Rhinewine, Abraham
RHINEWINE, ABRAHAM
RHINEWINE, ABRAHAM (1887–1932), Canadian journalist and historian. Rhinewine, who was born in Mezhirech (Miedzyrzec), Poland, studied for several years in the yeshivah in Slobodka. To avoid arrest for political activity he fled to London, where he lived from late 1907 to late 1908. He emigrated to Toronto in 1909. Already involved in journalism and editing before his arrival in Canada, in 1912 he joined the staff of Toronto's Hebrew Daily Journal, and from 1915 to 1931 served as its editor. For 15 years Rhinewine wrote almost daily for the Hebrew Daily Journal, reporting on a wide range of communal and cultural issues, as well as contributing some of his own fiction and drama. As the paper's editor, Rhinewine managed to appeal to a broader spectrum of the Jewish community, but the newspaper's editorial policy was decidedly pro-labor and Zionist. Rhinewine was an active member of the Labor Zionist movement. As a Labor Zionist delegate, he attended the founding convention of the 1919 Canadian Jewish Congress in Montreal and remained an active supporter of the organization's work. He was also an advocate of Jewish secular education and a founder and volunteer teacher at the National Radical School in Toronto, which opened its doors in 1911 with the support of various left-wing community groups. In addition Rhinewine chaired the Sholem Aleichem Library. An author in both Yiddish and English, Rhinewine did pioneer research in Canadian history. His writings include Erets Yisroel in Yidishn Lebn un Literatur (1921); In a Kanadishn Shtot (1921), a novella; the two-volume Der Yid in Kanada (1925–27); and Looking Back a Century on the Centennial of Jewish Political Equality in Canada (1932). A year before he died, Rhinewine was pushed out of his position at the Hebrew Daily Journal.
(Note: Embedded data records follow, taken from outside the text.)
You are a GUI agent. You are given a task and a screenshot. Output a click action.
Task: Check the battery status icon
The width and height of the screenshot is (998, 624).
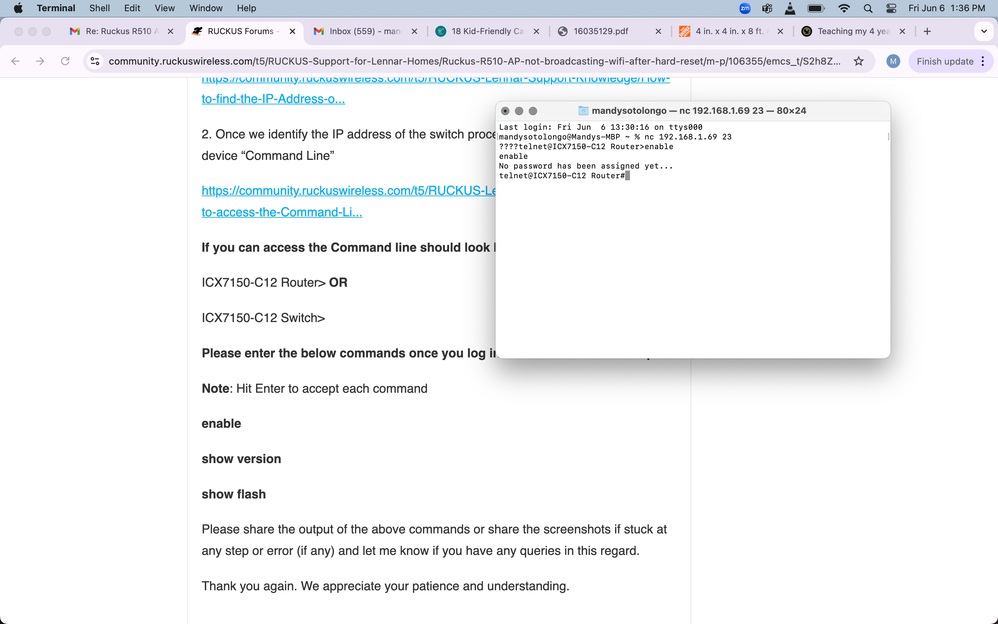click(815, 10)
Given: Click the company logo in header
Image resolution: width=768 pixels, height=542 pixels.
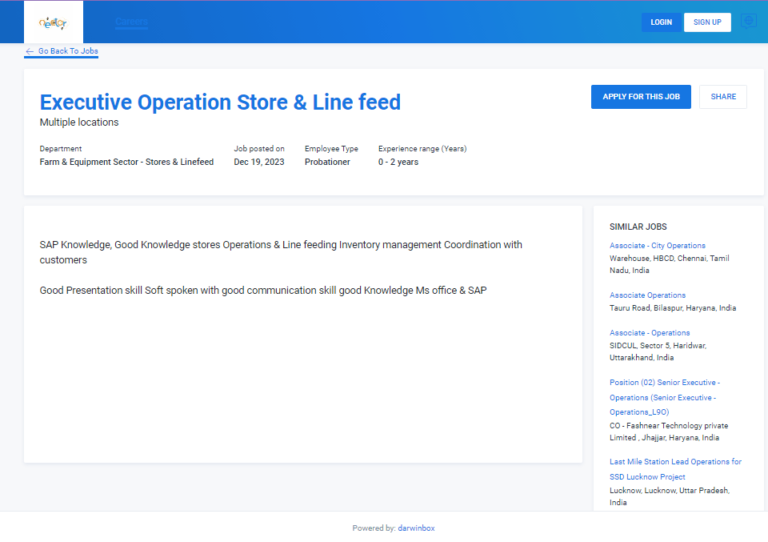Looking at the screenshot, I should click(53, 22).
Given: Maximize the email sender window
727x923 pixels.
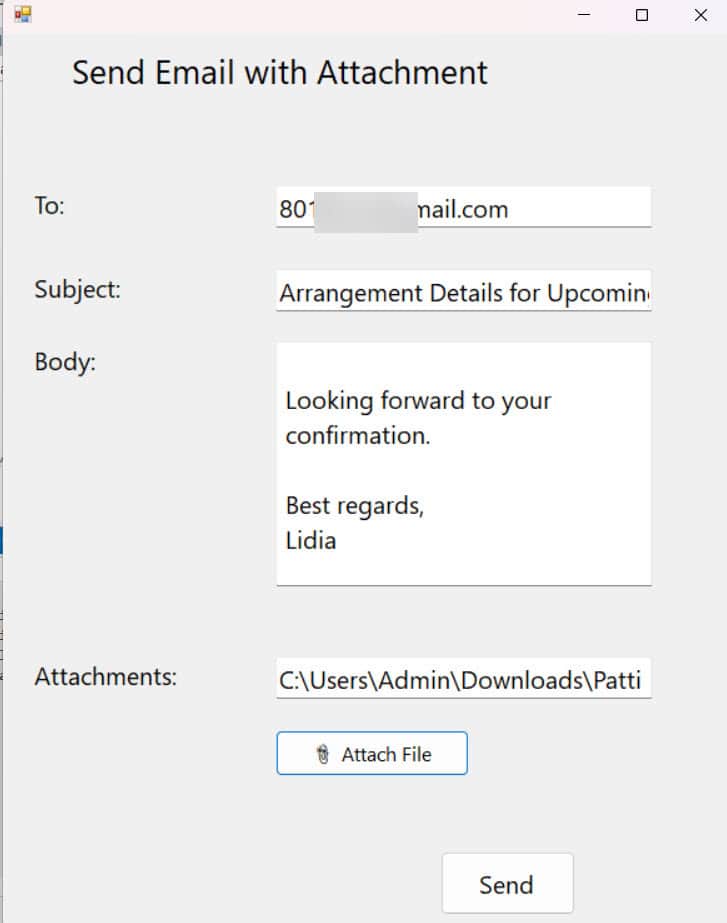Looking at the screenshot, I should coord(642,15).
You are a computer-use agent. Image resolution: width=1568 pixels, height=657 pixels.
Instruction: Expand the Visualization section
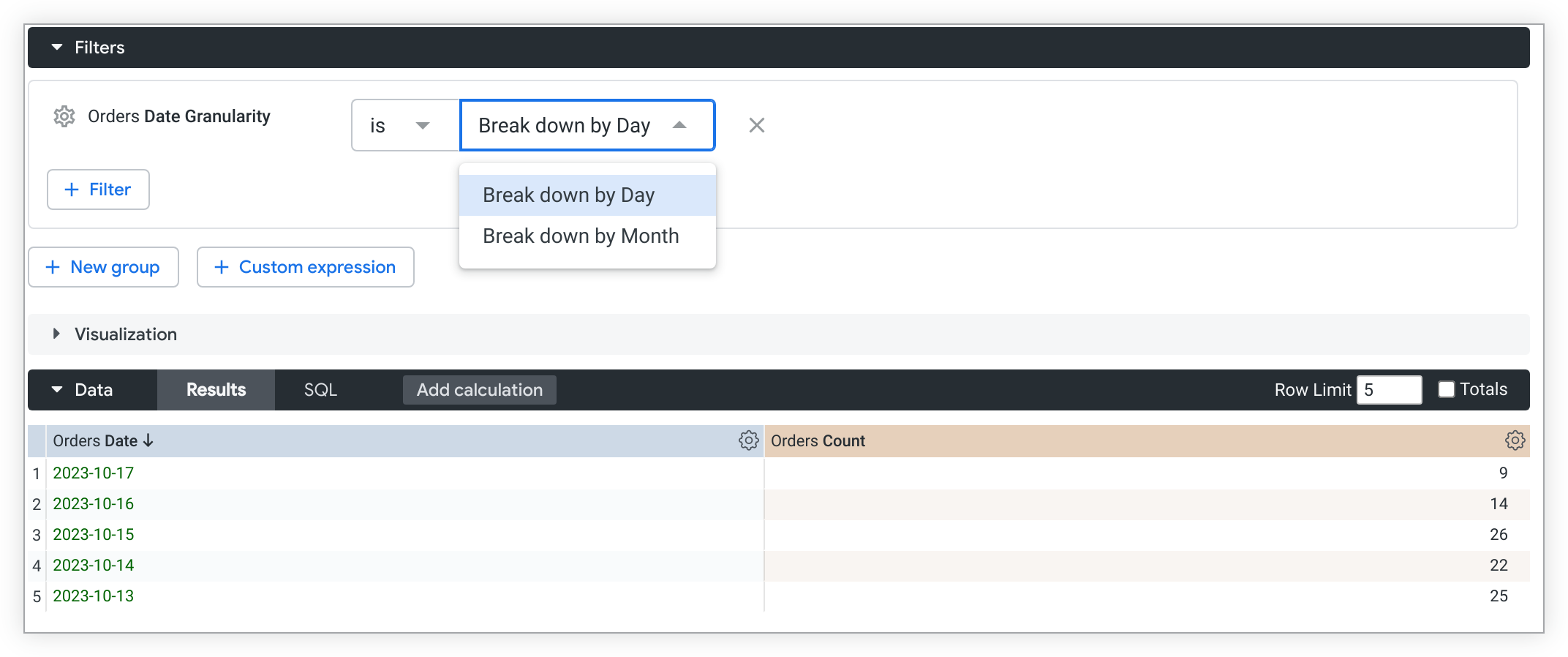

He founded a rival weekly, the Yidishe Velt, but died of a heart attack while working on the second issue.
bibliography:
C.L. Fuks, 100 yor yidishe un hebreyishe literature in kanade (1980), 288–90; S. Speisman, The Jews of Toronto: A History to 1937 (1979); R. Frager, Sweatshop Strife: Class, Ethnicity and Gender in the Jewish Labour Movement in Toronto, 1900–1939 (1992).